Check out these top tips for getting started as an independent surfer:
- Get the right wetsuit – a good quality suit that is the right thickness for the season (2-3mm for British summer, 3-5mm for winter) will keep you toasty and comfortable.
- Get the right board – a bigger board will make it easier to catch waves and will feel more stable. Depending on your size, something around 8 or 9ft is ideal.
- Toes on the tail – when you’re lying on your board you want your toes to be right at the tail (the back) and your board to lie flat along the water.
- Arch your back – when you’re paddling, keep your chin and chest lifted off the board to get more power in each stroke. Imagine the cobra posture from yoga, and don’t worry, it can take a while for those back muscles to develop!
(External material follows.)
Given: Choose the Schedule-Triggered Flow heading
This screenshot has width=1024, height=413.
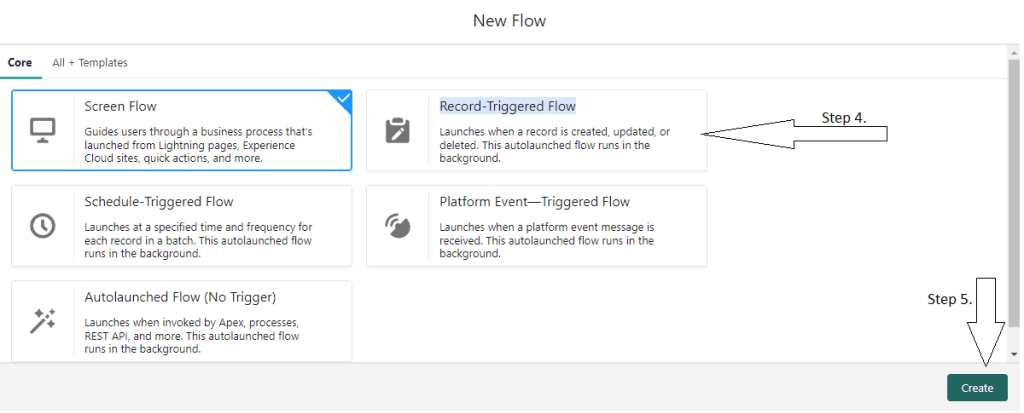Looking at the screenshot, I should 159,202.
- Catch the broken waves – if you’re new to surfing, try and catch the waves just after they ‘break’ – the crumbly white water is easier to catch but will still have power.
- Keep paddling… hard! It often takes a few more paddle strokes than you think to get onto a wave so really go for it!
- Get to your feet – once you’ve caught the wave, jump up. You want to get your feet shoulder width apart with your weight centred around the middle of your board. Use your knees if you need to and keep practising.
- Stay low – keep your weight forward and your knees bent – this one is important!
- Look where you want to go – once you’re on your feet, keep your head up and focus on a point straight ahead of you, a point on the cliffs or a building on the shore is perfect. Having a focal point will help keep you balanced on the wave.
- Watch other people – who is getting lots of waves? Where are they placing themselves to catch them? Watching more experienced surfers can be a really great way to pick up tips.
Respect the ocean – she’s powerful. If you think the conditions are too much for you, ask the lifeguards for advice or sit that session out – there is always another day.